US20170351036A1 - Wet mate fiber optic connector

Info

Publication number: US20170351036A1
Application number: US15/524,847
Authority: US
Inventors: Keith David COVENTRY; Silviu Puchianu
Original assignee: GE Oil and Gas UK Ltd
Current assignee: Baker Hughes Energy Technology UK Ltd
Priority date: 2014-11-06
Filing date: 2014-11-05
Publication date: 2017-12-07
Also published as: EP3215878A1; GB201419752D0; WO2016071464A1; GB2532037A

Abstract

A wet mate optical connector in combination with a wave division multiplexer, there being a plurality of input fiber optic cables on an input side of the multiplexer and a fiber optic cable on an output side of the multiplexer connected for providing multiplexed optical signals from the input cables to the wet mate connector.

Description

BACKGROUND

This invention relates to wet mate fiber optic connector, for example, a wet mate fiber optic connector for use in an underwater (e.g. subsea) hydrocarbon extraction facility.
In the subsea oil and gas industry, there is often a requirement to transmit data from a topside operations platform to control elements located at a hydrocarbon extraction facility on the sea bed. Additionally, there is often a requirement to transmit data from sensors at the extraction facility back up to the topside operations platform.
Usually a long offset umbilical is connected between the surface and the sea bed, with onward communication taking place via an optical flying lead. This lead needs to be capable of ‘wet mating’ with various modules which form the hydrocarbon extraction facility. This is done via an optical connector at the end of the optical flying lead.
In prior art systems, the optical flying lead contains a plurality of optical fibers which are each connectable to corresponding optical fibers in a module. However, these fibers can become damaged by the environment as they are exposed at the interface of the optical connector.

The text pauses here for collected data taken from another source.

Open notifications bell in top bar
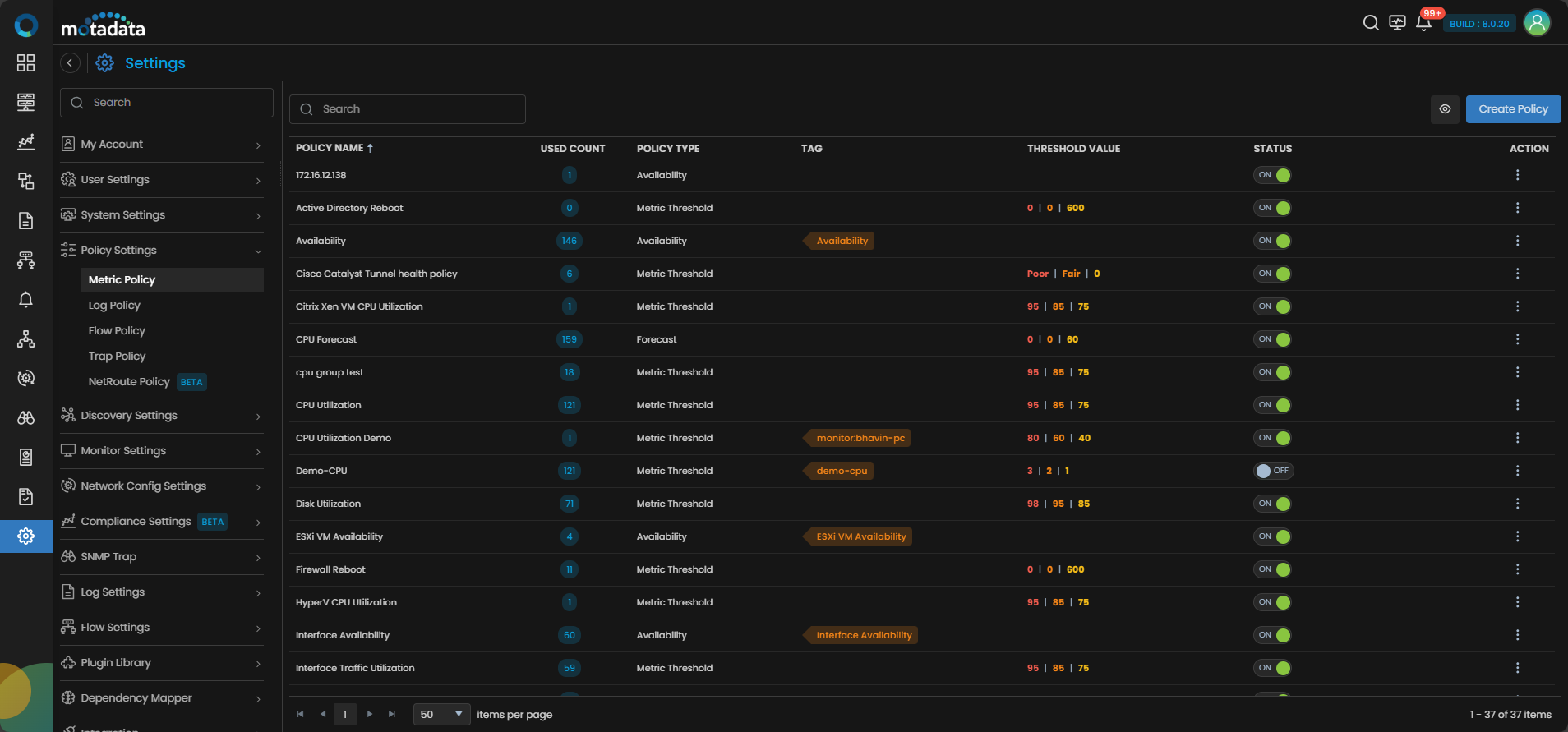The height and width of the screenshot is (732, 1568). (1424, 23)
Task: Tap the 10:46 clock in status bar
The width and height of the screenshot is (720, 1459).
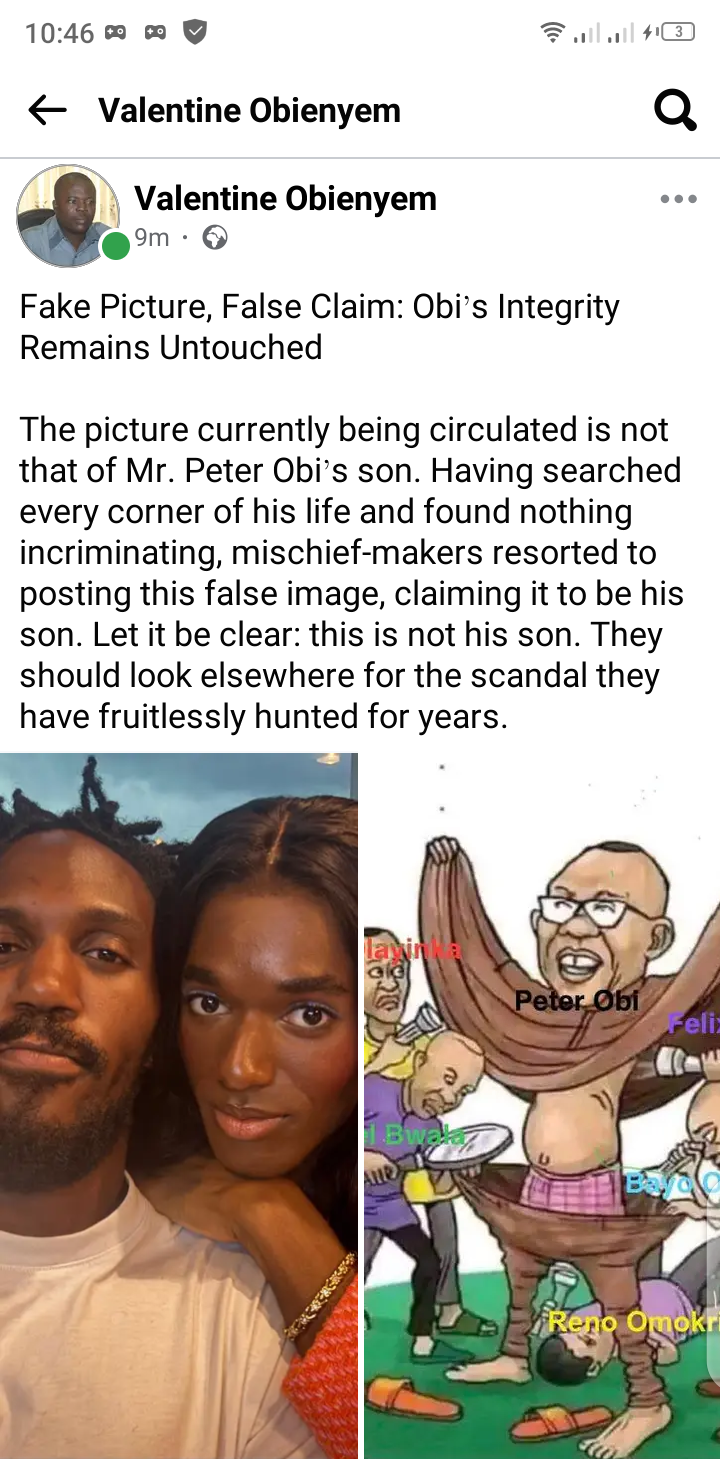Action: click(x=59, y=33)
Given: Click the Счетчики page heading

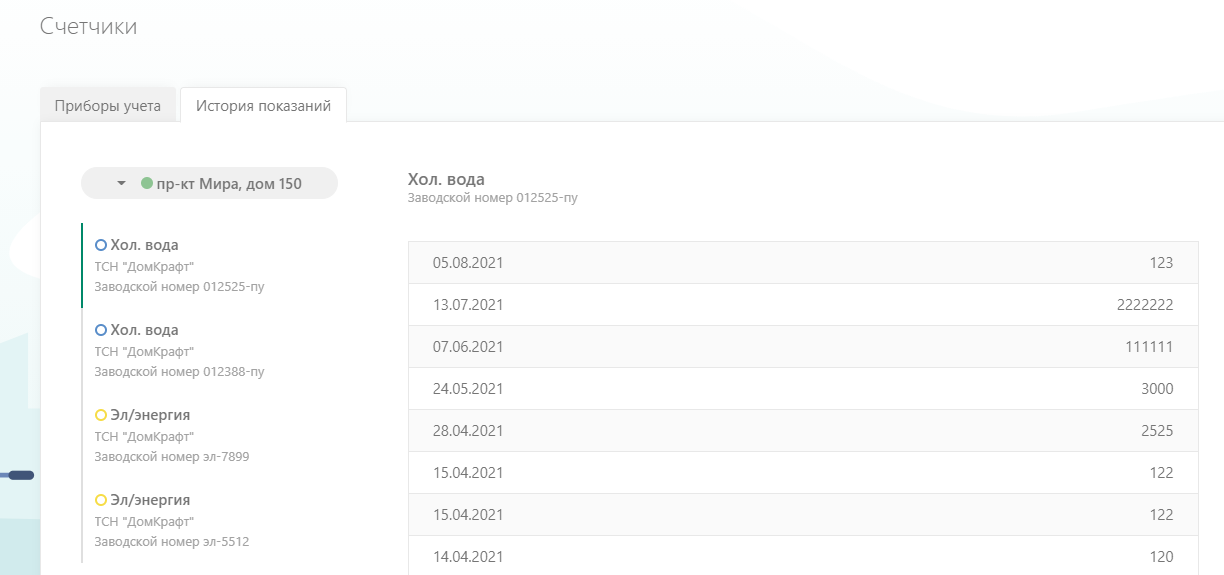Looking at the screenshot, I should point(88,27).
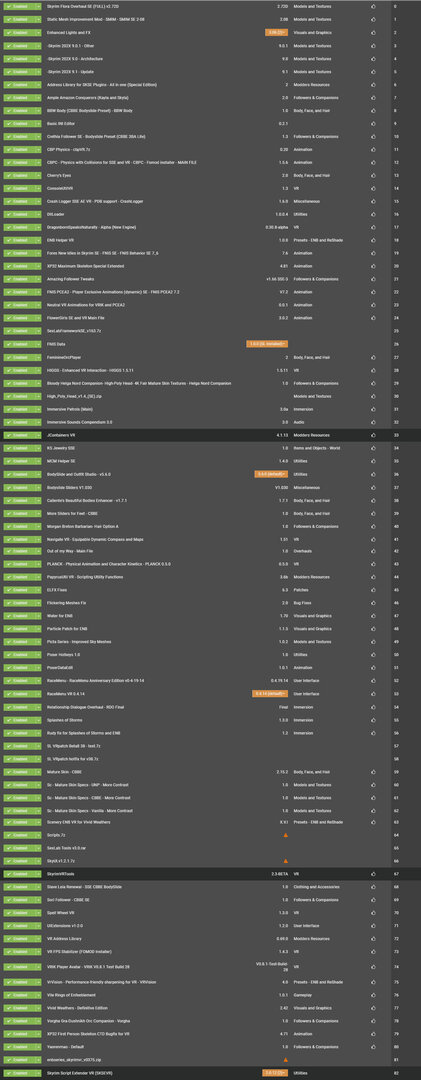The height and width of the screenshot is (1080, 421).
Task: Open the version dropdown for Enhanced Lights and FX
Action: pyautogui.click(x=276, y=32)

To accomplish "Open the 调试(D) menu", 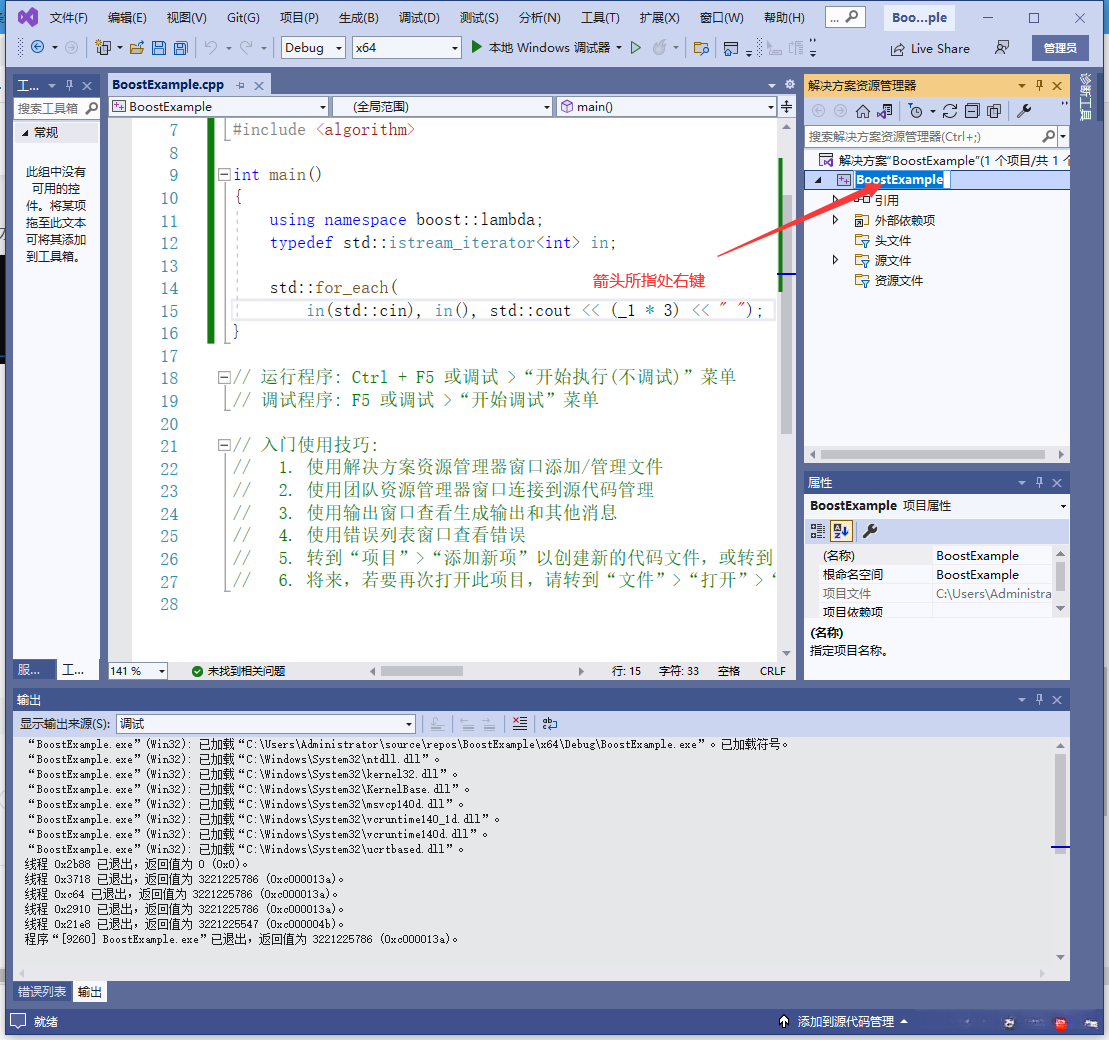I will tap(418, 18).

Each connection is a point of weakness in the system, and so there is a desire to reduce the number of connections present in the optical connector to increase reliability.

BRIEF DESCRIPTION

Embodiments of the present invention to provide a simpler, less expensive and more reliable fibers optic connector than that provided by prior art devices.
In accordance with an aspect of the present invention there is provided a wet mate optical connector in combination with a wave division multiplexer, there being a plurality of input fiber optic cables on an input side of the multiplexer and a fiber optic cable on an output side of the multiplexer connected for providing multiplexed optical signals from the input cables to the wet mate connector.
In accordance with an aspect of the present invention there is provided a method of connecting an optical flying lead to a power and communications distribution module, the method comprising the steps of: providing a wave division multiplexer in an optical connector; connecting a plurality of input fiber optic cables in the optical flying lead to an input side of the multiplexer; providing a fiber optic cable on an output side of the multiplexer connected for providing multiplexed optical signals from the input cables to an interface of the optical connector; and wet mating the optical connector to the power and communications distribution module; distribution module of an underwater hydrocarbon extraction facility.
Optionally, the plurality of input fiber optic cables could be disposed in an optical flying lead.
The wet mate optical connector could be included in a subsea data communication system. The wet mate optical connector in such a subsea data communication system could connect the optical flying lead to a power and communications distribution module. The power and communications distribution module contains a further wave division multiplexer arranged to demultiplex the multiplexed optical signals. The power and communications distribution module could contain a plurality of electrical to optical data converters, and wherein each demultiplexed optical signal is converted to an electrical signal by a respective electrical to optical data converter. In that case, each electrical signal could be transmitted to a respective subsea electronics module of a respective subsea control module of an underwater hydrocarbon extraction facility.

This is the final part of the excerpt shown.